住田基地と横田基地

 仕事が終わってから、足利市の栗原さんの運転で、宿舎のある陸前高田市矢作町の生出地区経由で、隣の住田町にあるボランティアの宿泊基地にお邪魔しました。この「住田基地」には、復幸応援センター関連でボランティアが来てくれた際に何度か山越えの県道を通って激励に出かけましたが、恐らく今回が私の任期中最後の訪問になるでしょう。
 住田基地は、震災後に住田町世田米の大股公民館をボランティアに解放して下さって誕生した無料宿泊施設で、住田町の社会福祉協議会が運営しています。今回は、新旧の公民館長さんやセンター長さん、そしてそれ以上に熱いボランティアの基地運営スタッフの皆さんから、基地開設の経緯や被災地を後方支援してきた地区住民の皆さんの思いなどについてお話を聞かせていただき、有意義な交流の場を与えていただきました。そこには、被災地の復興のために同じ方向をめざして全国から集まった様々な戦士たちのドラマと、たくさんの出会いがぎっしりと詰まっていることを、皆さんのお話から感じ取る事ができました。
 私の地元である四国中央市からは、私の陸前高田滞在中に全部で6組18人の職場の仲間がボランティアに来てくれました。
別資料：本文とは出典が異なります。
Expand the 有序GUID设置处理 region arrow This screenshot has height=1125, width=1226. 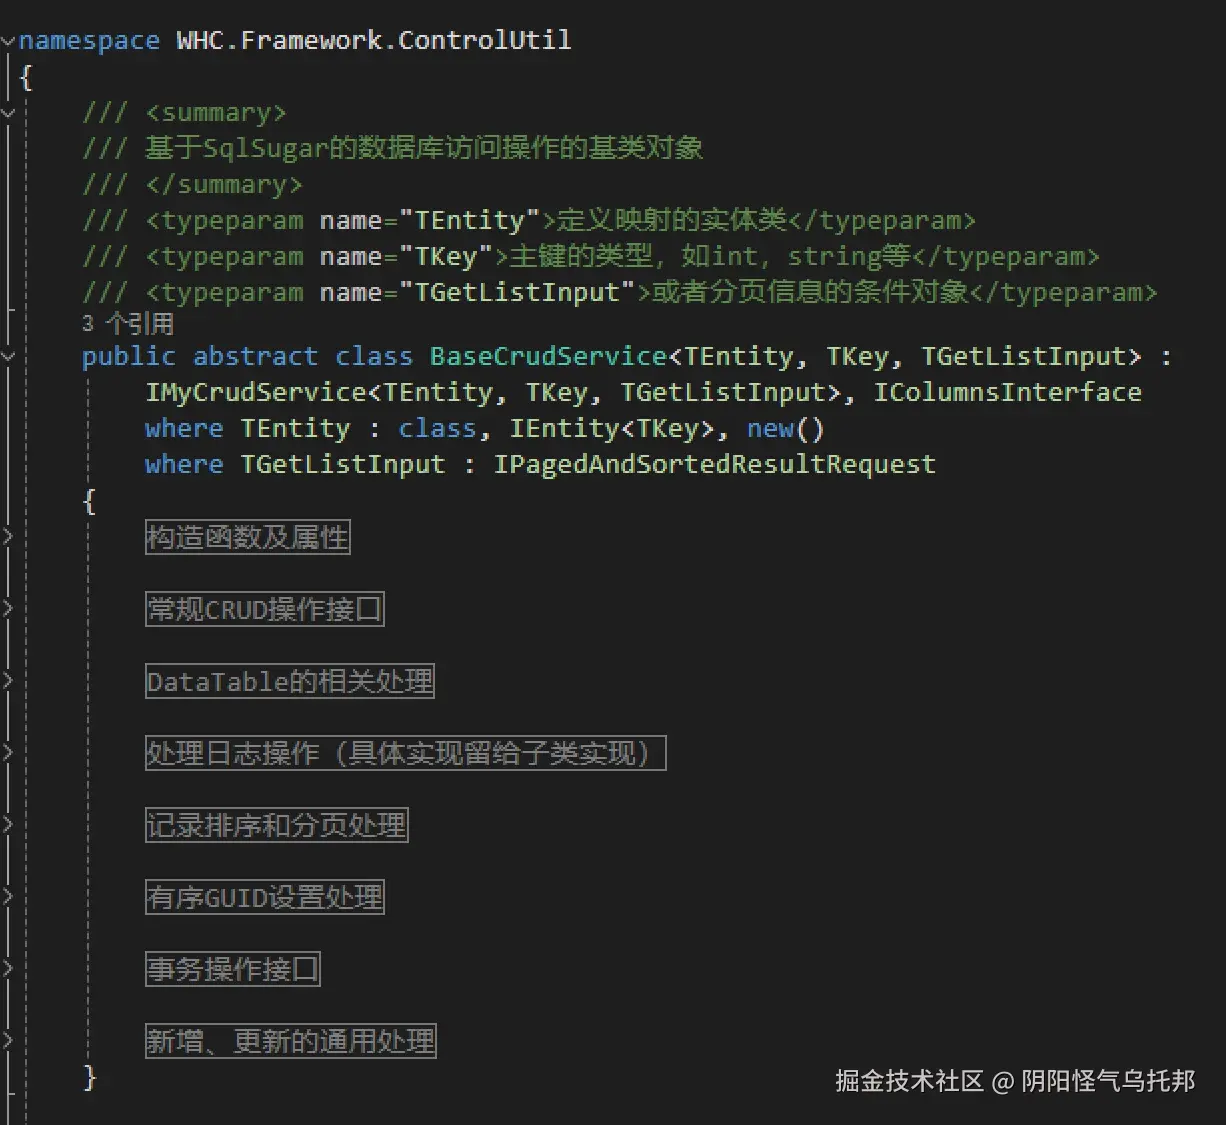8,897
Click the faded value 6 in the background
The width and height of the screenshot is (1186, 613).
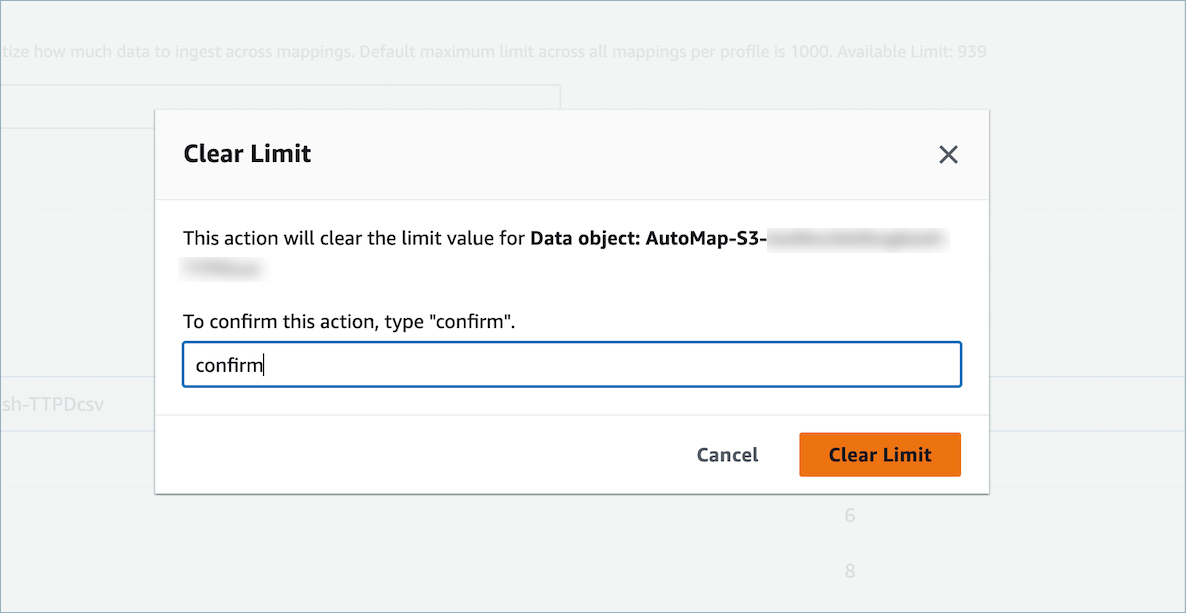pos(849,515)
どのグループも1200キロを超える道のりを自力走行でやってきて、ボランティアで汗を流して元気に帰って行きました。もちろん、住田基地にもお世話になっています。本当に頭の下がる思いです。
 今日、6組目として1人で来てくれた四国中央市ボランティア市民活動センターの鈴木さんが、夕方に復幸応援センターを再訪して下さり、3日間のボランティアを終えて充実した笑顔で帰って行かれました。私も、昨日は彼と一緒に農地の草刈りに行かせてもらったのですが、今日は本当に爽やかな笑顔をしていました。

 陸前高田市社会福祉協議会が設置し、全国の様々な団体の支援を受けて運営している「陸前高田市災害ボランティアセンター」は、陸前高田市の横田町にあり、通称「横田基地」と呼ばれています。毎日全国から押し寄せるボランティアを受け入れてニーズとのマッチングを行い、活動を支援してくれる重要な基地です。ここにも多くの出会いから生まれる絆とドラマが溢れています。
 住田基地と横田基地は、陸前高田市の復興を支えている「車の両輪」です。どちらが欠けても漸く転がり始めた復興の荷車が止まってしまいます。気仙地方をはじめ、この東北地方に厳然と残る「結いっこ」と呼ばれる共助の精神がこのモデル的な枠組みを自然と生み出したのだと思います。とりあえずは、これから訪れる冬将軍の手ごわさを意識して、12月25日までの基地継続を決定し、その後の対応を今後の検討事項として残しているようですが、被災地の復興への道のりを考えると、何か妙案が無いものかと皆が同じ悩みを持っています。
 とはいえ、隣町の住田基地にいつまでも頼ってばかりはいられないでしょう。陸前高田にボランティアはまだまだ必要ですが、次の段階としては、住田基地に変わる新たな機能を陸前高田自身が備え、引き続き全国の熱いエネルギーを迎え入れていくことが必要でしょう。
 官民の力を結集し、次のステップに進む陸前高田を、復幸応援センターとしても何とかお手伝いできないものかと思いながら宿舎に戻った山越えの道では、合わせて9頭の鹿たちに出会う事ができました。